Aku menggeleng dari balik pintu yang memisahkan kami. "Itu tidak perlu."
Jaehyun terdengar terkejut一entah karena jawabanku atau aku yang tiba-tiba menyahut. "Apa?"
"Kau tidak perlu melakukan apa-apa." Aku menenangkannya, karena sejatinya, yang kuinginkan bukanlah pertanggungjawaban, tapi hidup normalku yang dulu. "Pergilah, nanti kau terlambat ke sekolah."
"Tidak sebelum bicara denganmu." Jaehyun membantah, memukul (tidak bisa lagi disebut mengetuk) daun pintu demi menegaskan ucapannya. "Kita harus bicara. Berhenti mengatakan hal aneh dan buka pintunya."
"Kita sudah bicara."
"Bukan ini maksudku一"
"PERGI!" Aku membentak keras, melakukan apa yang harus dilakukan; membuatnya membenciku alih-alih memberi harapan palsu.
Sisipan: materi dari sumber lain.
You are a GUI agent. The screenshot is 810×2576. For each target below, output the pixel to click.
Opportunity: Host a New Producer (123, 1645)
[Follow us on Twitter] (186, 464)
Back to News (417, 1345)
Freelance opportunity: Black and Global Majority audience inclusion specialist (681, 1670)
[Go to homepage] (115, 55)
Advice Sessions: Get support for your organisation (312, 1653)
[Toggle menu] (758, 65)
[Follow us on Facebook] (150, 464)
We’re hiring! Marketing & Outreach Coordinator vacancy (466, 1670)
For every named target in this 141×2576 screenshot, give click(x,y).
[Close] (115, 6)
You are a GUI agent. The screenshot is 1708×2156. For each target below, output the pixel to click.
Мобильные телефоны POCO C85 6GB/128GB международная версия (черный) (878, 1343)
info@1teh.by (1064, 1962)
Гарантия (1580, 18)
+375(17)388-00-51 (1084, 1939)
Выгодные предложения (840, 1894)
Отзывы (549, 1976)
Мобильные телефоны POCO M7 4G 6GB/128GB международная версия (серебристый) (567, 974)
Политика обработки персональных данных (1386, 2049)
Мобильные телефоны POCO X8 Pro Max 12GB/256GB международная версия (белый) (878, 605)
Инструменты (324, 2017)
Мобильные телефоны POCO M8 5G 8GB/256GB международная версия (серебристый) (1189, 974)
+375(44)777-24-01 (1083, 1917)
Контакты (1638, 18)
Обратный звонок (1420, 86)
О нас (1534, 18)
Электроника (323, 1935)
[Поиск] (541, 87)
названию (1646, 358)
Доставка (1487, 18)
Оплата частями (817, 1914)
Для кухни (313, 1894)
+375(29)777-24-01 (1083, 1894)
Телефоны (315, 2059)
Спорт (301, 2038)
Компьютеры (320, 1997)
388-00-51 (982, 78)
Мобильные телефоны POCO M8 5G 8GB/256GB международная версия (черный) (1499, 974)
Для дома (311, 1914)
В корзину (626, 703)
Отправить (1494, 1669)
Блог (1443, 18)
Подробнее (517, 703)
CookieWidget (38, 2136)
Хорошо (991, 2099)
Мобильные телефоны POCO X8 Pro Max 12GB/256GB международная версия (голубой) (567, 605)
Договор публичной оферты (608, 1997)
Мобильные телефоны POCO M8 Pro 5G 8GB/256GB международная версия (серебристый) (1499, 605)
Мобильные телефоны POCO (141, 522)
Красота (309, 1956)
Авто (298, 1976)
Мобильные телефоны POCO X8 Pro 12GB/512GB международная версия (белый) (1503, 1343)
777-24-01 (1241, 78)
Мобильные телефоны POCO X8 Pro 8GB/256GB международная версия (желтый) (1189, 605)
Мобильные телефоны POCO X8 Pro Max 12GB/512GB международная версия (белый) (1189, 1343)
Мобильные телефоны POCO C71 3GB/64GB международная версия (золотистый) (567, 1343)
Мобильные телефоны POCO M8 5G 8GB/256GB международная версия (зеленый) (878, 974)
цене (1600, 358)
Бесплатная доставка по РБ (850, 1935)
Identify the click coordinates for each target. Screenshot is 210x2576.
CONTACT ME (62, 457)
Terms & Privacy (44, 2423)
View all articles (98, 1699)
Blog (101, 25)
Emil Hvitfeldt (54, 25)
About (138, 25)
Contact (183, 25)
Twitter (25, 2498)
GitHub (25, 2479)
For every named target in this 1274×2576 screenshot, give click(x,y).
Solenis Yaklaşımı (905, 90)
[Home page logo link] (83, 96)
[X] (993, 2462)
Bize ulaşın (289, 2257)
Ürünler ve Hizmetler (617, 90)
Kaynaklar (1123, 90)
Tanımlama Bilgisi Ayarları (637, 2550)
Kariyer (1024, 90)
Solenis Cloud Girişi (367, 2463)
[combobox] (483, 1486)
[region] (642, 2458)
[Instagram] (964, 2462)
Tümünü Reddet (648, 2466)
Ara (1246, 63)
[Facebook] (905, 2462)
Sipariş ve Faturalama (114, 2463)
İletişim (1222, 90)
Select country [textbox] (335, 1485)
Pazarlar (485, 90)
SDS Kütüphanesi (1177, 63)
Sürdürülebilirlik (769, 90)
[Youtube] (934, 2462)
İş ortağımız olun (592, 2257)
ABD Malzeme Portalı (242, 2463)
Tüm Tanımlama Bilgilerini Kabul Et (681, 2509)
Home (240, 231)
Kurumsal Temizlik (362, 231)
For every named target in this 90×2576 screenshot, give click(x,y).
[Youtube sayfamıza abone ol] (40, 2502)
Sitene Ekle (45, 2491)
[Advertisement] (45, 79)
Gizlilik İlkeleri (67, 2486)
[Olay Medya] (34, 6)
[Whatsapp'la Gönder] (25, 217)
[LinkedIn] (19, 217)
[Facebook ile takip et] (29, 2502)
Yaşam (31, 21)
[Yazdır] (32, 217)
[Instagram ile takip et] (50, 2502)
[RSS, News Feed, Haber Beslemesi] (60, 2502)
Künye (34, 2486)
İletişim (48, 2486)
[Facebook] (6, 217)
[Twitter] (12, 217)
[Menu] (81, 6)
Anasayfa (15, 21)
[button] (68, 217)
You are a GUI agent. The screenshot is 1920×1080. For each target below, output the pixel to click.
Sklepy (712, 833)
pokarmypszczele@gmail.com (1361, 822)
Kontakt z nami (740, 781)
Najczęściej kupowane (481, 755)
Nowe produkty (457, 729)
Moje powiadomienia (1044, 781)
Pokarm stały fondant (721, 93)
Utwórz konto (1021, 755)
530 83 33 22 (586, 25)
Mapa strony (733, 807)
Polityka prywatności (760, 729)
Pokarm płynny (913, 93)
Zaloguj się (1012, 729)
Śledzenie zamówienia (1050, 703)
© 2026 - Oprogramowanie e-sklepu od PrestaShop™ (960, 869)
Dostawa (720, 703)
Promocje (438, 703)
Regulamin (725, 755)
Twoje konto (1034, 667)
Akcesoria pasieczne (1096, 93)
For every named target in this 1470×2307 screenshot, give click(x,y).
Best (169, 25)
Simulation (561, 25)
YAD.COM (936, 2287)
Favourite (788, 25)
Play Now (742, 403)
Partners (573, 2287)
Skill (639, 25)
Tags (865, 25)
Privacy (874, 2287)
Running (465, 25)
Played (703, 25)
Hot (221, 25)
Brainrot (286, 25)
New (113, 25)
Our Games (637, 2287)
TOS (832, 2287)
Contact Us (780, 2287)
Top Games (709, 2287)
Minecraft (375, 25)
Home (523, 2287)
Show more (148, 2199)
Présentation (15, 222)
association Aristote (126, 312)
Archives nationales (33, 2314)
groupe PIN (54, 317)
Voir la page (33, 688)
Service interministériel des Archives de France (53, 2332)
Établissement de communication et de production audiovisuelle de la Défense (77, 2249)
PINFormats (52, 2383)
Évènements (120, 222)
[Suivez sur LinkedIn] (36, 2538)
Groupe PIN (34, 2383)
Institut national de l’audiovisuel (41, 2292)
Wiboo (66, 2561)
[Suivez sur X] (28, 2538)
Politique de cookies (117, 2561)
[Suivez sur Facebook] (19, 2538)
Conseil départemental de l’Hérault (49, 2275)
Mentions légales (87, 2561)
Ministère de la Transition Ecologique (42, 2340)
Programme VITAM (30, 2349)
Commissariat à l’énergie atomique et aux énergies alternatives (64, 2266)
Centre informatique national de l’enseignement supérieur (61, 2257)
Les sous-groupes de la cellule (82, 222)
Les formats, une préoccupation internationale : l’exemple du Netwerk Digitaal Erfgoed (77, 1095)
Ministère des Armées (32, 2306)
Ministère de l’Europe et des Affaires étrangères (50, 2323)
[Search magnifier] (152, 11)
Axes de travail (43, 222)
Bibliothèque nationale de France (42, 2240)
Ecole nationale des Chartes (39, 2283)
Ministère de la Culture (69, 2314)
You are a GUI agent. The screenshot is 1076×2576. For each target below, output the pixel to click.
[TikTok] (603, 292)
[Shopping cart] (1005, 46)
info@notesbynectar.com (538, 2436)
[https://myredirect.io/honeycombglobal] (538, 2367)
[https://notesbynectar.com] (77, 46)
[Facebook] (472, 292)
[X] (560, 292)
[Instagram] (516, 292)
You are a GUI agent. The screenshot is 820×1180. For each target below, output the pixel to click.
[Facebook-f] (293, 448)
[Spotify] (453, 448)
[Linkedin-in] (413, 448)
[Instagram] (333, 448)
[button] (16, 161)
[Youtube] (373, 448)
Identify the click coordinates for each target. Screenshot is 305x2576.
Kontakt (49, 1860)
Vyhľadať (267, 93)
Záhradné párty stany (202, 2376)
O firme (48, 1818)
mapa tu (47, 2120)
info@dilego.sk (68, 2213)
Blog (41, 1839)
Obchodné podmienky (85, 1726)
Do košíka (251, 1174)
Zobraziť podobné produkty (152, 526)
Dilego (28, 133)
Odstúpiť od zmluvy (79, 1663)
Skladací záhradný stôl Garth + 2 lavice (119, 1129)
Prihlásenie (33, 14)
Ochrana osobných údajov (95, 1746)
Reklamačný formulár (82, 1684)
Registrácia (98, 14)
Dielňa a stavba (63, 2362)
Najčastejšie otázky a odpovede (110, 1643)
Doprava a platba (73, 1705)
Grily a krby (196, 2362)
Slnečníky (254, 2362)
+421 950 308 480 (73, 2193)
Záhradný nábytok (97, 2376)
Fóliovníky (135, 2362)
Untuk masa depan kami一rencananya kuliah di luar negeri dan rencanaku jadi penyanyi一ini merupakan yang terbaik.
Mengapa dia tidak kunjung paham? Aku sedang berusaha menyelamatkan kami berdua!
"Rose..." Menyadari dia tidak memiliki pilihan lagi, apalagi bersikukuh karena kehadiran orang tuaku, Jaehyun ikut menghela napas seperti ibu. "Baiklah. Aku pergi. Tapi jangan lakukan hal buruk padanya. Pada ... dia."
Insting seorang ayah?
Aku menggigit kuku jari telunjukku yang sudah tidak rata, enggan berbohong jika tidak perlu.
"Nanti aku akan datang lagi," Jaehyun berpamitan, mengetuk pintu sekali sebagai tanda. "Jangan lupa makan, ya? Telepon aku kapanpun kalau kau butuh sesuatu. Aku mencintaimu, Rose."
Kupu-kupu itu hewan yang indah, tapi juga lemah.
Mereka tidak punya taring, cakar, bisa atau alat pertahanan diri lainnya. Hanya ada sayap yang bisa menghindarkan dari pemangsa一itu pun tidak menjamin efektif. Tidak cukup.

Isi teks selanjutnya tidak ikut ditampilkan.